Yesterday I spotted a news story bubbling in my twitter feed: Patti Smith (Godmother to Iggy Pops Godfather of Punk Rock) is planning to perform for Pope Francis. The story turned on an old lyric of hers –
Jesus died for somebody’s sins but not mine.
Her augmentation of Van Morrison’s Gloria; a garage rock and guitar student favourite. But if you substitute Gladys or Glenda with Gloria, the song ceases to be a minimalist classic. Gloria is not simply a name, it’s an allusion to a most glorious being. Something like a god. And the way that name is spelled out G-L-O-R-I-A in the song, just takes you straight to the Christmas Carol Angels We Have Heard On High.
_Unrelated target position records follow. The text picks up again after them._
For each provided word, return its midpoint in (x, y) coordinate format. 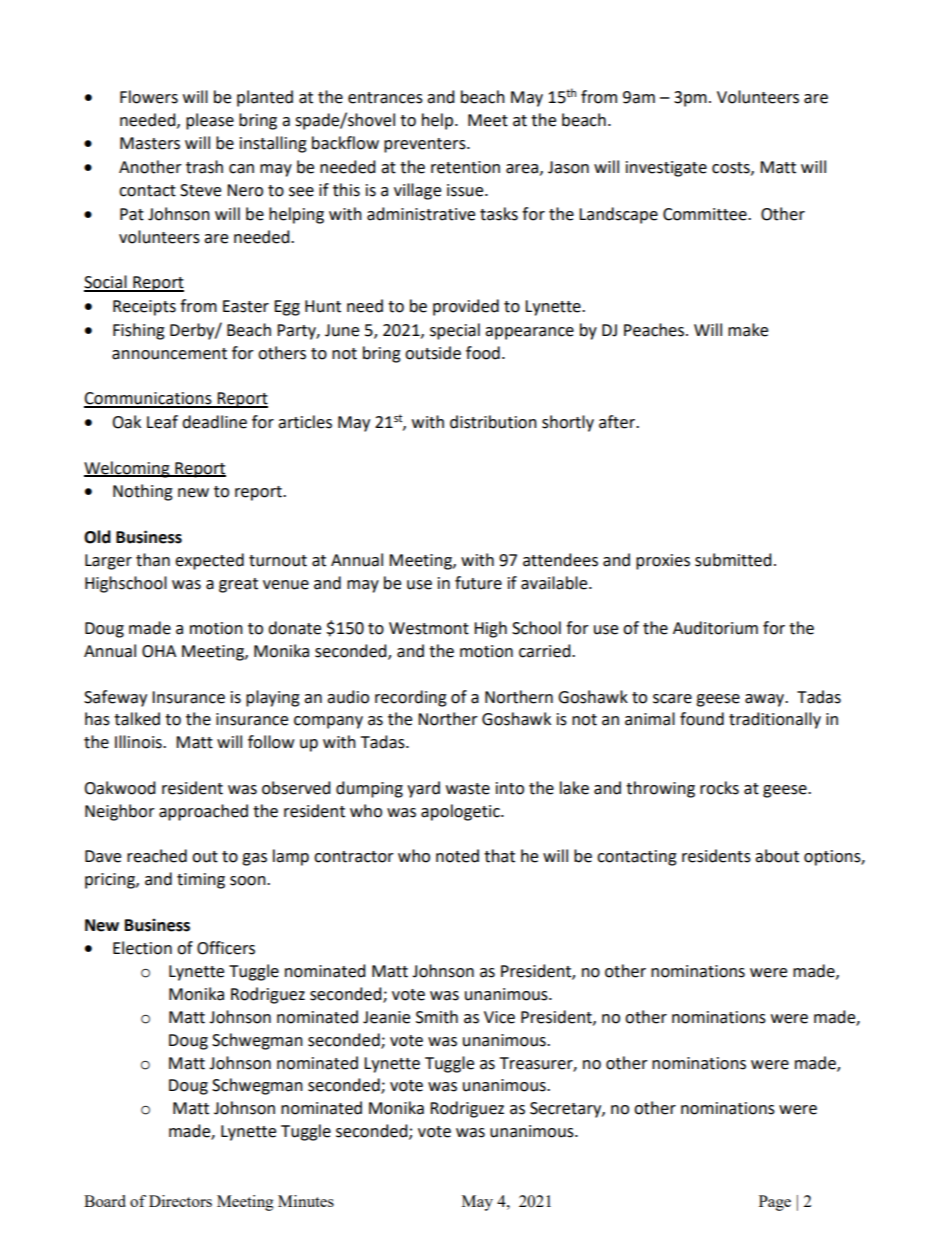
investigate (666, 169)
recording (411, 698)
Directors (180, 1201)
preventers (426, 145)
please (210, 121)
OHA (159, 651)
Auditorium (715, 628)
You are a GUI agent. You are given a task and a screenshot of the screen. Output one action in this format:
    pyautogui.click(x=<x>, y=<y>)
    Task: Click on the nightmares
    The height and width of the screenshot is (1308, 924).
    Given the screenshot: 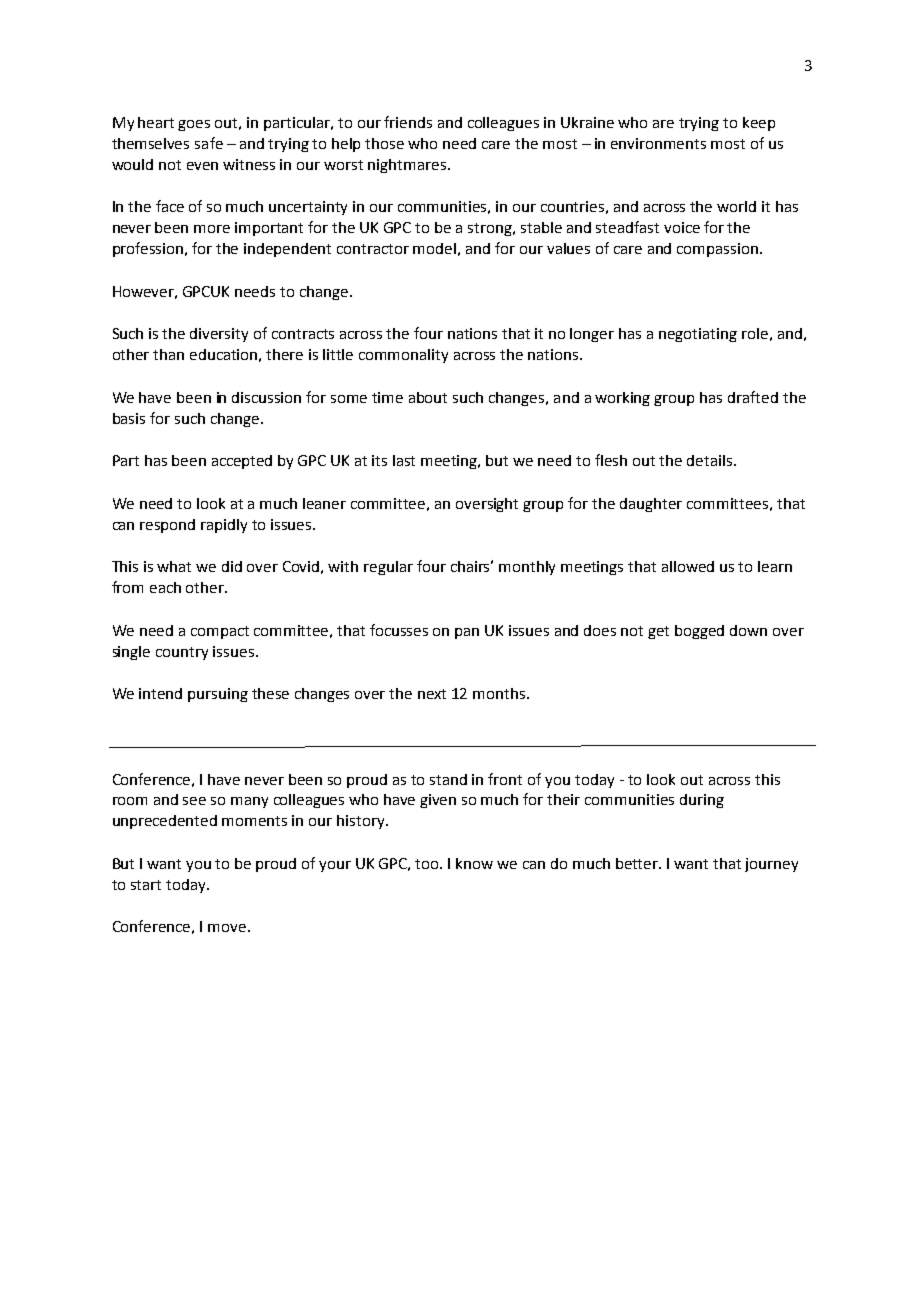 What is the action you would take?
    pyautogui.click(x=408, y=166)
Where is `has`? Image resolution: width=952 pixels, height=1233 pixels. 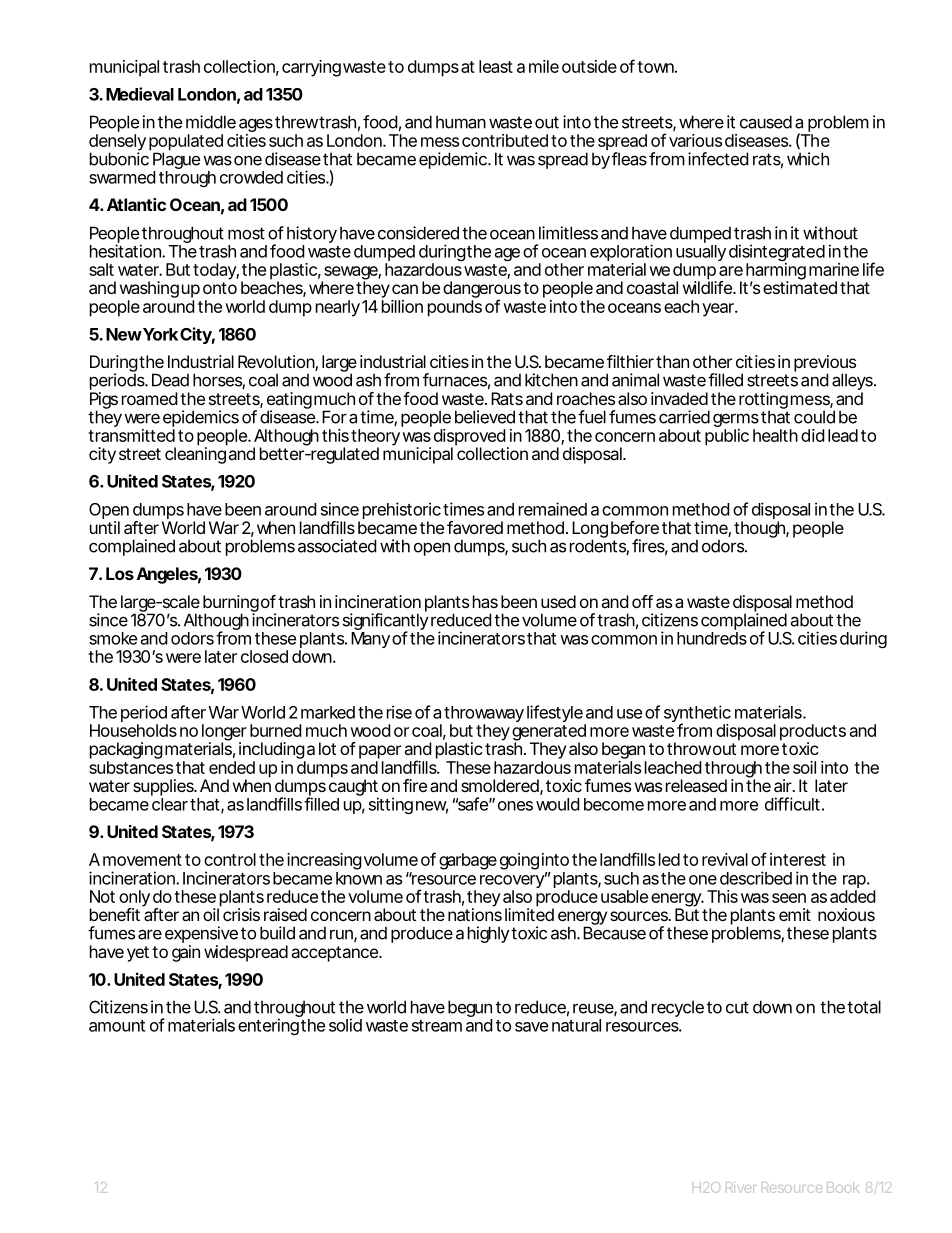 has is located at coordinates (485, 601).
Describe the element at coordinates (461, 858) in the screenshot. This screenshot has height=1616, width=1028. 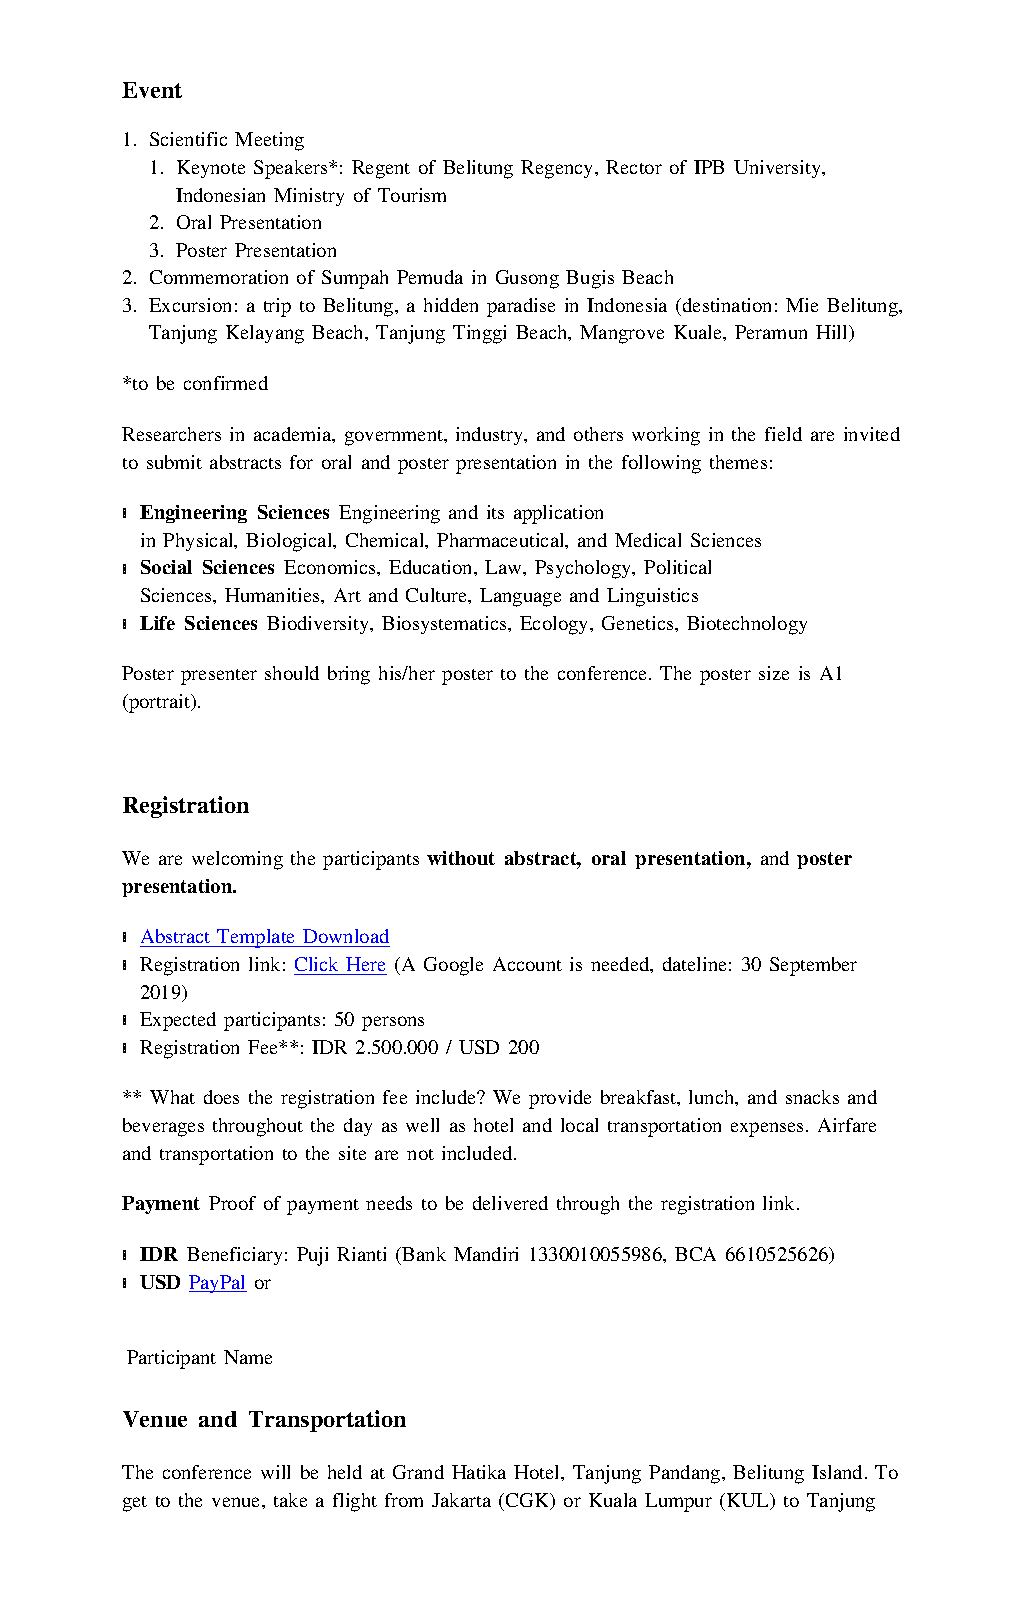
I see `without` at that location.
Patti even references the chorus: Gloria, in excelsis Deo , on her record sleeve.
Van Morrison hails from Belfast, a place steeped-in and divided by Christian beliefs. Patti was raised a Jehovah’s Witness. They grew-up in a time when the secular society only existed for those on the fringes: the privileged, the political, the marginalised. On Sundays people went to church. They got biblical references. If they were Catholic, they fasted during Lent. If they were Jehovah’s Witness’s they ditched the smoke and mirrors of High Mass.
You see the focus on the controversial lyric misses the point of performers like Patti Smith and Van Morrison. Contained within their music is their experience. Both make emotional music. Music for the soul. Music that is from the soul. Modern devotional music. So whoever’s booked her to play the Vatican, gets that too.